EXTRAIT À LIRE

———

La ZIRA englobait les districts de Setúbal, Beja, Évora et Portalegre, ainsi que des parties des districts de Faro, Lisbonne, Santarém et Castelo Branco. En janvier 1976, près de 1 183 000 hectares de terres étaient occupés.
Selon l'ouvrage d'António Barreto, « Anatomie d'une révolution », entre août et décembre 1975, 865 domaines et 311 propriétaires fonciers ont été légalement expropriés. De janvier à juillet 1976, 1 261 domaines et 398 propriétaires fonciers ont été expropriés.
Ce n'est qu'en 1977 qu'une loi rédigée par le ministre de l'Agriculture de l'époque, António Barreto, a encadré le processus de réforme agraire, encadrant les conditions de restitution des propriétés aux anciens propriétaires ou aux héritiers et ouvrant la voie à l'indemnisation. De nombreux propriétaires ont récupéré leurs terres 20 ou 30 ans après la réforme agraire. La Cour européenne a statué en faveur de la plupart des propriétaires qui avaient demandé une indemnisation, obligeant l'État à assumer la responsabilité des sommes en cause.
La loi de septembre 1977, destinée à réglementer la réforme agraire et à créer les conditions pour la restitution des propriétés occupées, a valu au ministre de l'époque, António Barreto, de faire face à 200 procès, tous jugés infondés, et à des tentatives d'intimidation.
« J'ai eu plus de 200 procès. Presque toutes les UCP [Unités de Production Collective] ont intenté une action en justice à cause de mon activité. La loi, le crédit, les revenus et les impôts : tout était matière à poursuites », se souvient l'ancien ministre de l'Agriculture António Barreto dans une interview accordée à Lusa à l'occasion du 50e anniversaire de la réforme agraire. Cependant, ces affaires étaient « copiées les unes sur les autres », ce qui signifie que les syndicats « copiaient » les textes.
António Barreto, par l'intermédiaire de son avocat, Ângelo Almeida Ribeiro, a demandé au tribunal de regrouper ces affaires en une seule, étant donné qu'elles avaient toutes le même objectif.

———

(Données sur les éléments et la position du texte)
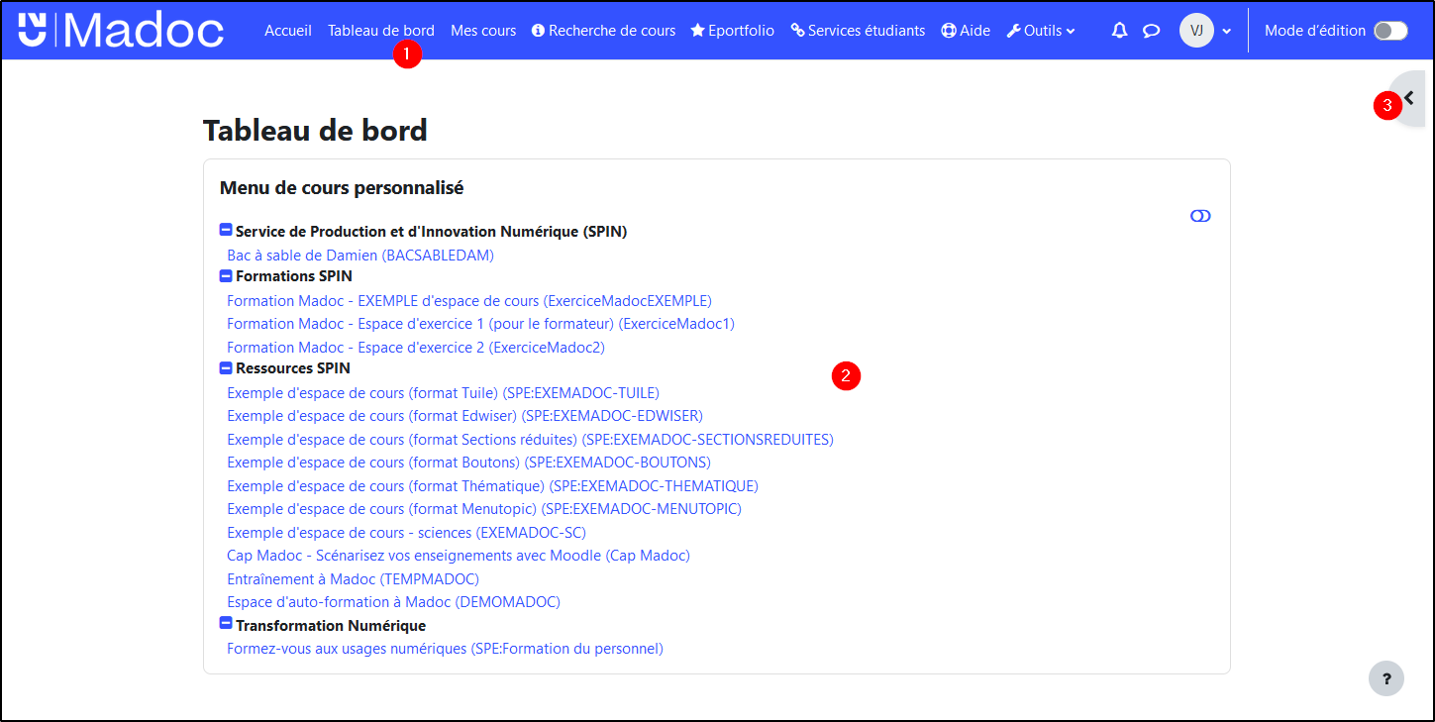
Task: Open Eportfolio with the star icon
Action: pos(733,31)
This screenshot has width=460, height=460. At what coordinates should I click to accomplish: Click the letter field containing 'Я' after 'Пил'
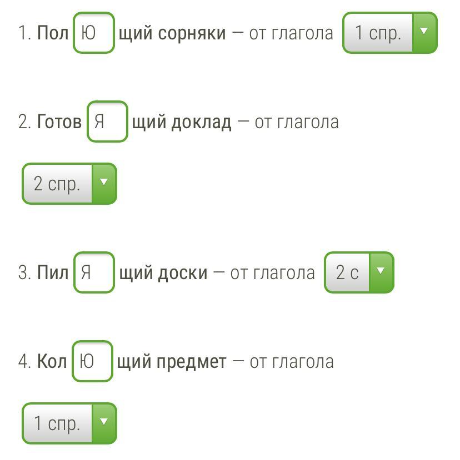93,272
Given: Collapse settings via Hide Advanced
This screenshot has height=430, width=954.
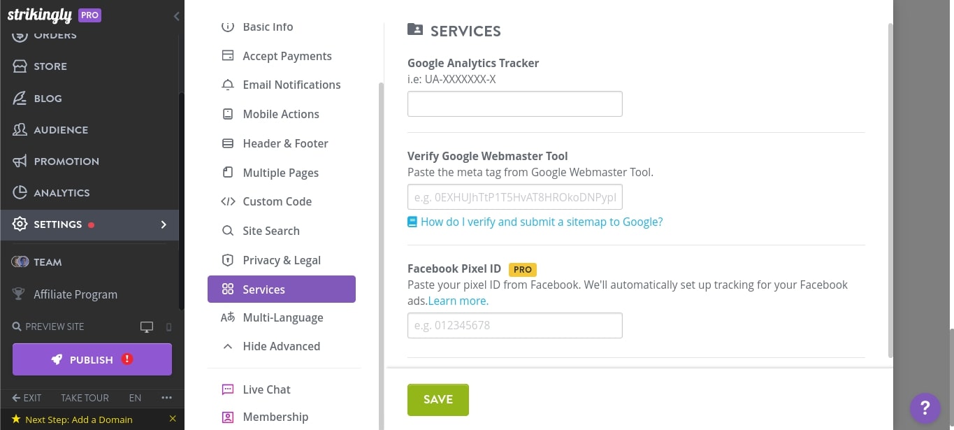Looking at the screenshot, I should [x=281, y=346].
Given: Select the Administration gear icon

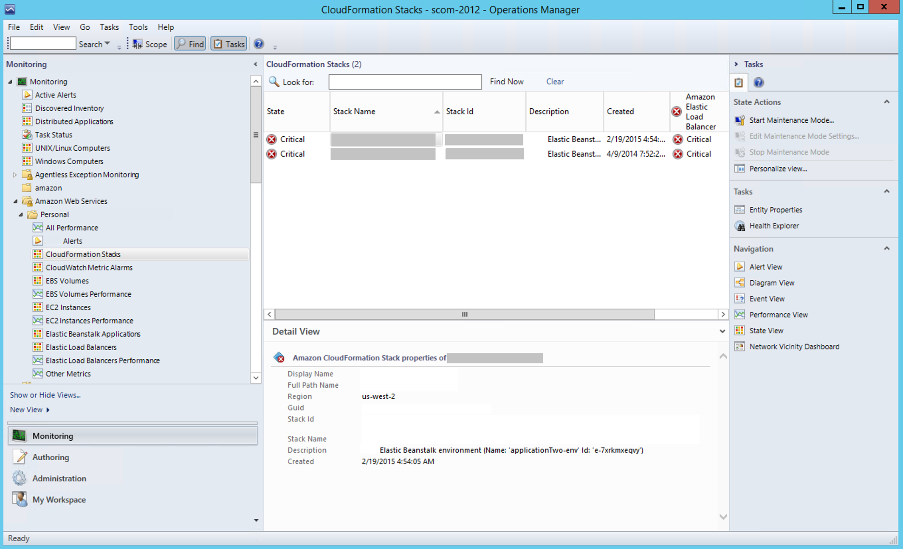Looking at the screenshot, I should [x=19, y=478].
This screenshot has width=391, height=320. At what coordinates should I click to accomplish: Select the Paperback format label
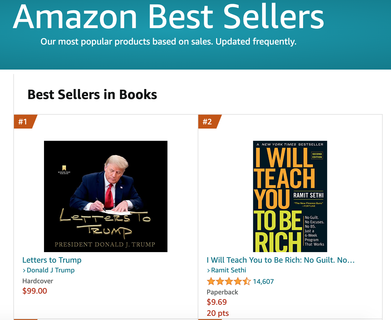(222, 292)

———

À FAIRE
A. Recopiez le passage de l'extrait sur la réforme agraire situé entre « Ce n'est qu'en » et « sommes en cause. », bornes comprises.
B. Dans l'extrait sur la réforme agraire, quel avocat António Barreto a-t-il chargé de demander au tribunal le regroupement des affaires ?
C. Rédigez la suite de l'extrait sur la réforme agraire, à partir de sa dernière phrase.
Le matériel fourni n'a aucun rôle à jouer ici.

RÉSULTATS
A.
Ce n'est qu'en 1977 qu'une loi rédigée par le ministre de l'Agriculture de l'époque, António Barreto, a encadré le processus de réforme agraire, encadrant les conditions de restitution des propriétés aux anciens propriétaires ou aux héritiers et ouvrant la voie à l'indemnisation. De nombreux propriétaires ont récupéré leurs terres 20 ou 30 ans après la réforme agraire. La Cour européenne a statué en faveur de la plupart des propriétaires qui avaient demandé une indemnisation, obligeant l'État à assumer la responsabilité des sommes en cause.

B. Ângelo Almeida Ribeiro.

C.
Il n'a comparu qu'une seule fois devant le tribunal dans cette affaire, suivie de deux ou trois audiences, auxquelles seul son avocat a assisté. Le tribunal a statué que l'affaire devait être classée sans suite. « Cela n'avait aucun sens. C'était une affaire purement politique », a-t-il déclaré.
La soi-disant « loi Barreto » a également donné lieu à des tentatives d’intimidation contre son promoteur, qui se sont étendues à sa famille, ce qui a conduit le ministre de l’Agriculture de l’époque à demander au ministère de l’Intérieur d’accorder plus d’attention à cette affaire.
Pour le sociologue, des phrases comme « Mort à la loi Barreto » ou « Mort à Barreto », inscrites sur les murs du pays, à l'instar des caricatures, confirmaient qu'il touchait une corde sensible et ne le dérangeaient pas, contrairement aux menaces qui ont touché sa famille, qui vit dans le district de Porto. Il a donc demandé à la police, au ministère de l'Intérieur et aux forces armées d'être vigilants et de lui assurer, ainsi qu'à sa famille, une certaine protection.
En tant que ministre, la vie privée lui manquait, et le cinéma a fini par devenir son refuge, a-t-il admis. « J'avais un garde du corps qui était toujours avec moi. J'allais à l'hôtel, et il me déposait et allait dormir. Dès que je le pouvais, je m'habillais en jean et t-shirt et j'allais au cinéma. Il y avait un cinéma à Lisbonne, sur les Avenidas, qui s'appelait Quarteto […], et parfois j'allais à une séance à 22 heures et à une autre à minuit », a-t-il raconté.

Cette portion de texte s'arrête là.